A referida cláusula apresenta um aspecto fático e outro jurídico. O aspecto fático da reserva do possível corresponde à limitação quanto à efetiva existência de recursos públicos para fazer frente aos custos dos direitos, tanto os positivos ou prestacionais, como os negativos ou defensivos. O aspecto jurídico diz respeito à necessidade de previsão orçamentária para o Estado realizar despesas.
Ingo Wolfgang Sarlet[27] sustenta que a reserva do possível apresenta dimensão tríplice.
A reserva do possível estabelece limites fático e jurídico à concretização dos direitos sociais. Contudo, poderá ser utilizada como garantia dos direitos fundamentais, em hipótese de conflito de interesses, em que, em virtude da escassez de recursos, verificados critérios de proporcionalidade e razoabilidade, elege-se determinado núcleo essencial de um direito fundamental para proteção em detrimento de outro[28].
Diante da escassez de recursos públicos, impõe-se a fundamentação e fixação de critérios objetivos para escolha de determinadas políticas públicas e não de outras.
Como explicitado no Capítulo 3, os principais personagens para estabelecimento de critérios e formalização de escolhas, no que concerne a políticas públicas, são os Poderes Executivo e Legislativo, além da saudável atuação da sociedade civil em um Estado Democrático de Direito.
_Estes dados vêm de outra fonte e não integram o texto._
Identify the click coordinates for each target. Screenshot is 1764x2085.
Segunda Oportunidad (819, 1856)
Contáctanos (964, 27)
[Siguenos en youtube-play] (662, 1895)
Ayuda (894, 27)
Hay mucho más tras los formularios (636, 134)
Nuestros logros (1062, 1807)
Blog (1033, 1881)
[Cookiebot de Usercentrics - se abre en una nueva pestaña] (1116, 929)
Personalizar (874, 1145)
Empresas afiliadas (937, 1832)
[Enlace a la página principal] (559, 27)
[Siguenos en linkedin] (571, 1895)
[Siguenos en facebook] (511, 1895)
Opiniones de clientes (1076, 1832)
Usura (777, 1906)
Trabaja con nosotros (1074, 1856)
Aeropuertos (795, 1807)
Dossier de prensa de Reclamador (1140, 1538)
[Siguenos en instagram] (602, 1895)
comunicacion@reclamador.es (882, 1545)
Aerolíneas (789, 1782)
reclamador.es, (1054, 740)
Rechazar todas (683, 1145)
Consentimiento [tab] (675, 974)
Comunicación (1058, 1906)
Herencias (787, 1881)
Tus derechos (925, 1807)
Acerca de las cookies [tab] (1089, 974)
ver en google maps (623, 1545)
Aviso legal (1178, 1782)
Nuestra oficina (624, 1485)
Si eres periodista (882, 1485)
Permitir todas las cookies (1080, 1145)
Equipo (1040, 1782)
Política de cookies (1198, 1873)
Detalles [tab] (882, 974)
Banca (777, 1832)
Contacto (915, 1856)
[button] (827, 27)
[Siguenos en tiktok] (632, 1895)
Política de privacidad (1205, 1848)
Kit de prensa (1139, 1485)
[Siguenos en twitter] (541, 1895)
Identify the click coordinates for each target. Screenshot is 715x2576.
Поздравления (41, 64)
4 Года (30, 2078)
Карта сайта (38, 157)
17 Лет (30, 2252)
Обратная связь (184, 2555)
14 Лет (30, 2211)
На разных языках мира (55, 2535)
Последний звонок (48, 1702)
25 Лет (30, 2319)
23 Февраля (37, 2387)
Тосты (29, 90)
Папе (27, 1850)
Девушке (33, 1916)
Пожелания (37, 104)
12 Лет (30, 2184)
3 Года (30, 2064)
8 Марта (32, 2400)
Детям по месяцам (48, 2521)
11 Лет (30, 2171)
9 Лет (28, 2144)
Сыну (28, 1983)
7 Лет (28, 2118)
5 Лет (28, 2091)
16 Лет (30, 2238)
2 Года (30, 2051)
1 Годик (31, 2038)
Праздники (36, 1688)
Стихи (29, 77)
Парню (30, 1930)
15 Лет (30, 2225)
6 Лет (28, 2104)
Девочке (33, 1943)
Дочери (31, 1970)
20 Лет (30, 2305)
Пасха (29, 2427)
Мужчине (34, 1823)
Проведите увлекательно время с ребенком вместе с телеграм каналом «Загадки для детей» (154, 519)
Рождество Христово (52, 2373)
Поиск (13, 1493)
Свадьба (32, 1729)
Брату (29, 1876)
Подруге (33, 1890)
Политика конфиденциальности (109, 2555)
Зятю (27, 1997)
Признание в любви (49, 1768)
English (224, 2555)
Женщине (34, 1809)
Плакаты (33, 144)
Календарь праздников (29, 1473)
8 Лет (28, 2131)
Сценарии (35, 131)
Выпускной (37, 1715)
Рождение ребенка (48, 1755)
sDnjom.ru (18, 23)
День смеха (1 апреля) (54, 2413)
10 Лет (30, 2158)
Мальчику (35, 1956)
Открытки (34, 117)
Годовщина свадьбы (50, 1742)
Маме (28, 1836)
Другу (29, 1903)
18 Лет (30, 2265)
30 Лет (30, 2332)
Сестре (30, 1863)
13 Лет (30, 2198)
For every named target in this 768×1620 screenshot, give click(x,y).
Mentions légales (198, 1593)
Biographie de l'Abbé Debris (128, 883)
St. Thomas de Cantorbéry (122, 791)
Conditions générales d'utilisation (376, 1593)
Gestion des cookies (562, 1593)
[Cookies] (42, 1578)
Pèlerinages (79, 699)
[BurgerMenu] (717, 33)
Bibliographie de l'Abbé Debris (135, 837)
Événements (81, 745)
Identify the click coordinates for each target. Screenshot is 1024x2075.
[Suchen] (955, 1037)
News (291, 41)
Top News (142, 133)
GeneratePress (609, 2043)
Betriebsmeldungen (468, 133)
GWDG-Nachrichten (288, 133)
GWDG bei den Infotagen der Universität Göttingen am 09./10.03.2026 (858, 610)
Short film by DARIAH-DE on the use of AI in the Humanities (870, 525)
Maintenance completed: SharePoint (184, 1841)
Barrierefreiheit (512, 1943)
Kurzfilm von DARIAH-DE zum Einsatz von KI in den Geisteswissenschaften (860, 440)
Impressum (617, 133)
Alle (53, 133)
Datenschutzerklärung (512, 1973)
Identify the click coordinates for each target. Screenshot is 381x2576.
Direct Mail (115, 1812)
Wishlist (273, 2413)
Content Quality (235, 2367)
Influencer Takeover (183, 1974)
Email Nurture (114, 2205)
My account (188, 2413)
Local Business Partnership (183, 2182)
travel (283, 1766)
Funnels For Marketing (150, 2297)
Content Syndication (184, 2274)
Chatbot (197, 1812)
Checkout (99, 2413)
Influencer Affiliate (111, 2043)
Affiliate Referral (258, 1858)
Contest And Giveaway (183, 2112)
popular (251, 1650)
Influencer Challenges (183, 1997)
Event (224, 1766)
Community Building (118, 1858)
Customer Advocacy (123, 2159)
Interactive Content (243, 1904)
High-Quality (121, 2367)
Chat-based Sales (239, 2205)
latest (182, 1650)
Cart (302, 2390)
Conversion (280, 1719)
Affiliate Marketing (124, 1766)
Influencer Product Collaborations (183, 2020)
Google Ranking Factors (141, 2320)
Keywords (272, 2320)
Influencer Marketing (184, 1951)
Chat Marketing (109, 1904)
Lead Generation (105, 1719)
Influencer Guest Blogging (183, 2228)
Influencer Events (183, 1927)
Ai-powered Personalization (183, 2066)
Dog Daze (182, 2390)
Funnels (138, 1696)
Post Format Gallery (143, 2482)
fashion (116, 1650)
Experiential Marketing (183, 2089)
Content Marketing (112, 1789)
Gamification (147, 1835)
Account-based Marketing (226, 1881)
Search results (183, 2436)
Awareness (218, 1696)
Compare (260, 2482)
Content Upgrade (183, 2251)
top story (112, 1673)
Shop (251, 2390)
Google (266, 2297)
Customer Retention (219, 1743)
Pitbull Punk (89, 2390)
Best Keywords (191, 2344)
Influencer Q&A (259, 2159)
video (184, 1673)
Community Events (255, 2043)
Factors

O princípio da legalidade da despesa impõe a previsão orçamentária para realização de despesas, bem como a previsão das receitas correspondentes.
Nesse sentido, compete, prioritariamente, ao Legislativo dispor, por meio da lei orçamentária, quanto aos recursos a serem despendidos para implementação de alguns direitos sociais.
Faz-se mister ressaltar, contudo, que a ampla liberdade e discricionariedade do legislador são limitadas pelas disposições contidas na Constituição da República.
Nessa linha, caberá ao Judiciário exercer o controle das escolhas realizadas pelos outros poderes. Esse controle deve se dar no caso concreto, com fulcro na ponderação de interesses[29]. Deve ser utilizado o princípio da proporcionalidade, verificando-se o núcleo essencial do direito fundamental que se pretende proteger e o grau de restrição a que se sujeitará o outro direito, desde que não seja atingido seu núcleo essencial[30].
Na hipótese de colisão entre direitos fundamentais, utiliza-se a técnica de ponderação[31], no caso concreto, com base no princípio da razoabilidade-proporcionalidade. Destarte, o aplicador do direito deve realizar, segundo Luís Roberto Barroso, “concessões recíprocas” entre os valores em conflito, preservando-se o máximo de cada um.
Ademais, impõe-se a preservação do conteúdo essencial dos direitos fundamentais, sob pena de criação de restrições inconstitucionais[32].
Nessa linha, manifestou-se o Ministro Celso de Mello[33] do Supremo Tribunal Federal:
“Entendo que a superação dos antagonismos existentes entre princípios constitucionais há de resultar da utilização, pelo Supremo Tribunal Federal, de critérios que lhe permitam ponderar e avaliar, ‘hic e nunc’, em função de determinado contexto e sob uma perspectiva axiológica concreta, qual deva ser o direito a ponderar no caso, considerada a situação de conflito ocorrente, desde que, no entanto, a utilização do método da ponderação de bens e interesses não importe em esvaziamento do conteúdo essencial dos direitos fundamentais, tal como adverte o magistério da doutrina.” (grifos nossos)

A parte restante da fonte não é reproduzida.